Trabalho, estudo e família. Kathlen Romeu estava pronta para um grande futuro, mas os planos foram interrompidos pela realidade brutal que afeta quase diariamente as favelas do Rio de Janeiro. A jovem visitava a avó, Sayonara Fátima, no dia 8 de junho de 2021. Elas caminhavam na rua Araújo Leitão, comunidade Lins de Vasconcelos, zona norte do Rio, quando ocorreu uma ação da Polícia Militar. Uma bala de fuzil a atingiu no tórax.
Por insistência de Sayonara aos policiais militares, Kathlen foi levada para o hospital Hospital Municipal Salgado Filho, no bairro do Méier. Mas, infelizmente, a jovem não resistiu aos ferimentos. Kathlen Romeu mulher negra, recém-formada, futura mãe, estava morta.
Teste 3
Com o que houve, moradores da comunidade Lins de Vasconcelos foram às ruas. Com faixas pedindo paz e cartazes com a foto de Kathlen, o grupo fechou a autoestrada Grajaú-Jacarepaguá nos dois sentidos. A via atravessa a região. Aos gritos, os cidadãos se manifestavam contra as ações policiais dentro da favela. A equipe do Voz das Comunidades esteve presente e registrou a revolta da população, além da ação da polícia militar contra os moradores.
Repercussão da morte da jovem
O caso ganhou repercussão nacional. O nome de Kathlen estava nas principais manchetes do noticiário brasileiro. No dia seguinte, no dia 9 de junho de 2021, Luciano Gonçalves, pai de Kathlen, foi ao IML para liberar o corpo da filha. “Minha filha era a coisa mais especial da minha vida. Cheia de sonhos, uma pessoa do bem, inteligente, que tinha o sonho de ser blogueira, modelo. Estava na melhor fase da vida dela”, afirmou emocionado à imprensa presente. Kathlen tinha se mudado da comunidade do Lins um mês antes de sua morte. O pai afirmou que tinha tirado a filha da favela por conta da violência.
Jaqueline Oliveira, mãe de Kathlen, sentiu o peso da perda da filha. No IML, em declaração à imprensa, ela afirmou que a bala que matou a filha tinha partido da arma da polícia. “Se a minha filha fosse morta por bandido eu não falaria nada com vocês porque eu sei que eu moro em um lugar que eu não poderia falar. Mas não foi. Foi a polícia que matou a minha filha. Foi a PM que tirou a minha vida, o meu sonho”.

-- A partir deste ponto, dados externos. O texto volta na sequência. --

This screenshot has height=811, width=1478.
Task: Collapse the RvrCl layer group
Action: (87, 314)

Na mesma época, a avó de Kathlen, Sayonara, também se emocionou ao contar sobre o ocorrido. “A gente estava indo na firma da minha filha. Quando nós passamos a rua estava tranquila. Foi tudo muito de repente. A minha neta caiu, começou muito tiro. Quando eu puxei, ela caiu. Eu me machuquei ainda. Me joguei para proteger ela. Eu só vi um furo no braço dela e gritei para eles me ajudarem a trazer. Perdi minha neta e meu bisneto”.

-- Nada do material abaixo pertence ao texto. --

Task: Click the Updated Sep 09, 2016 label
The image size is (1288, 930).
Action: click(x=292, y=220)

Marcelo Ramos, namorado de Kathlen, manifestou-se por meio das redes sociais pedindo respeito pelo nome da jovem. Diante das mensagens de ódio que a família recebia, ele defendeu a família. “Eu peço que respeitem a memória da Kath. Não despejem ódio porque ninguém merece isso. Vocês não têm ideia do que a gente está passando. E o que a gente vai passar vai ser muito pior daqui para frente. Respeitem a dor da família, principalmente da mãe da Kathlen, que foi obrigada a ler comentários de pessoas falando besteira”, afirmou o designer.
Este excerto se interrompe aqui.